Sunfeast Marie Light’s latest campaign pivots around a simple behavioural insight: even shared downtime is increasingly dominated by screens. Through its “divorce your phones” messaging, the ITC-owned biscuit brand is attempting to reposition tea-time as a space for interpersonal connection rather than passive scrolling. Emotional content is the key The campaign enters a crowded snacking category where functional differentiation has become harder. For legacy biscuit brands, emotional context is increasingly becoming the sharper branding tool. Instead of competing purely on taste, pricing or health cues, brands are now attaching themselves to lifestyle anxieties — in this case, digital distraction and relationship fatigue.

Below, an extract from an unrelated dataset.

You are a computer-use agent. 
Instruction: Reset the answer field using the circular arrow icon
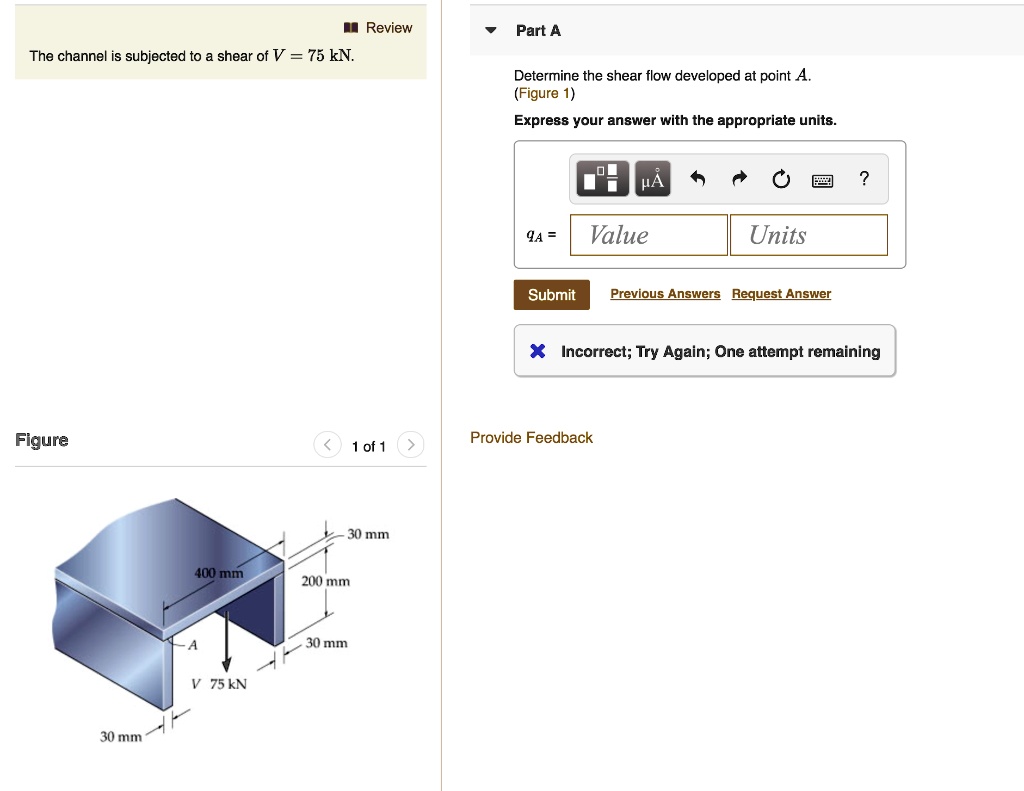[x=781, y=179]
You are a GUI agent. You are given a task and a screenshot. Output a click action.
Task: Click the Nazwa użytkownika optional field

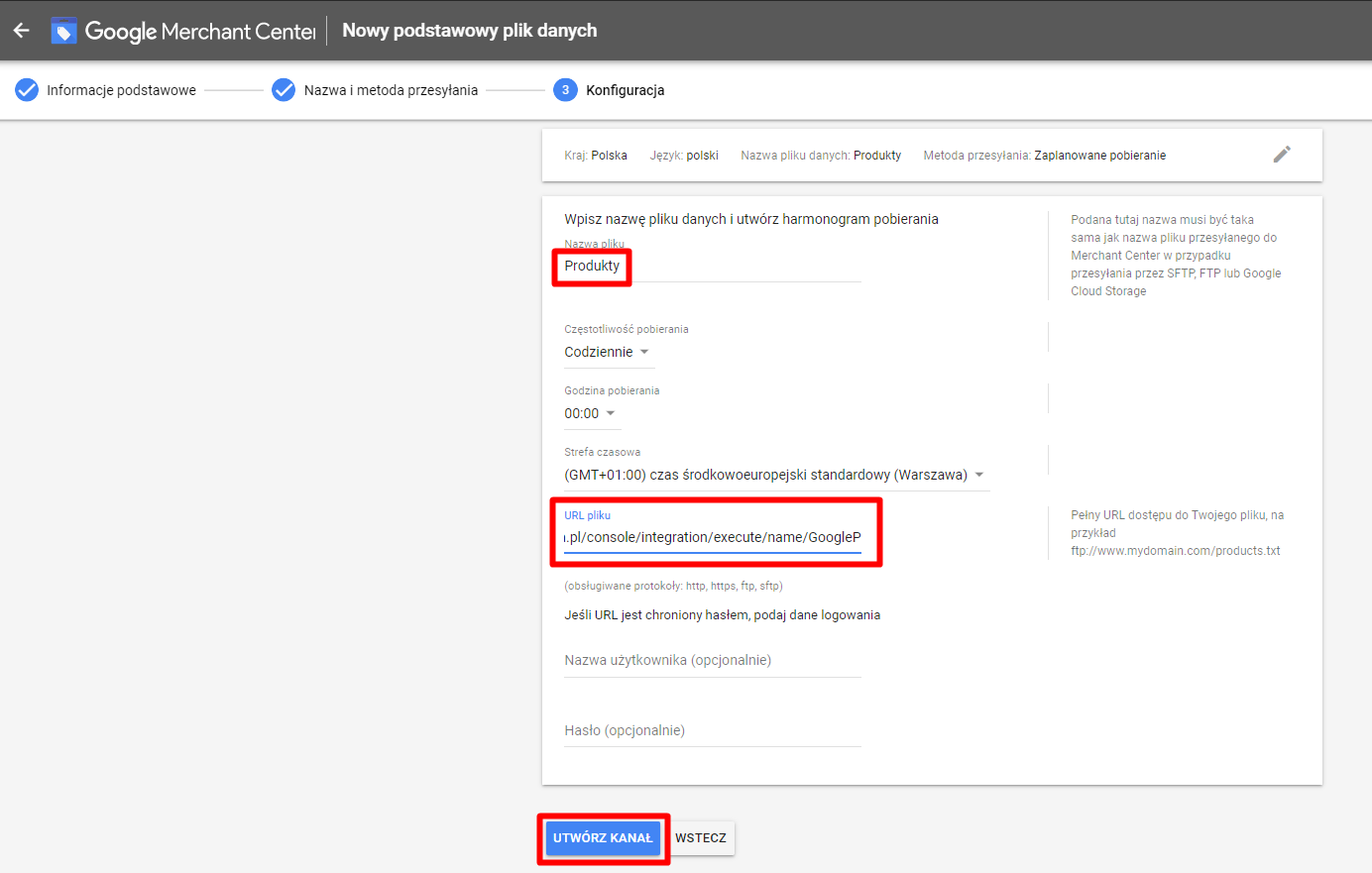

Attention Economy Becomes Advertising Territory The larger advertising signal is notable. Indian FMCG marketers are increasingly building campaigns around attention fragmentation, screen fatigue and digital overload. Categories traditionally associated with routine consumption — biscuits, tea, packaged foods — are now borrowing from wellness and culture narratives to create relevance. For agencies, this reflects a broader shift from product-led storytelling to behaviour-led positioning. The creative route also fits platform realities: short-form video ecosystems reward instantly relatable social tensions more than traditional feature advertising.
The Strategic Read Importantly, the campaign is designed for conversation-first distribution. The “phone divorce” framing is meme-compatible, creator-friendly and easy to localise across digital platforms without requiring high production complexity. Tea-time advertising in India has historically sold togetherness. What has changed is the perceived threat. Our insight Earlier campaigns competed against busy schedules. Today, they are competing against the smartphone in consumers’ hands.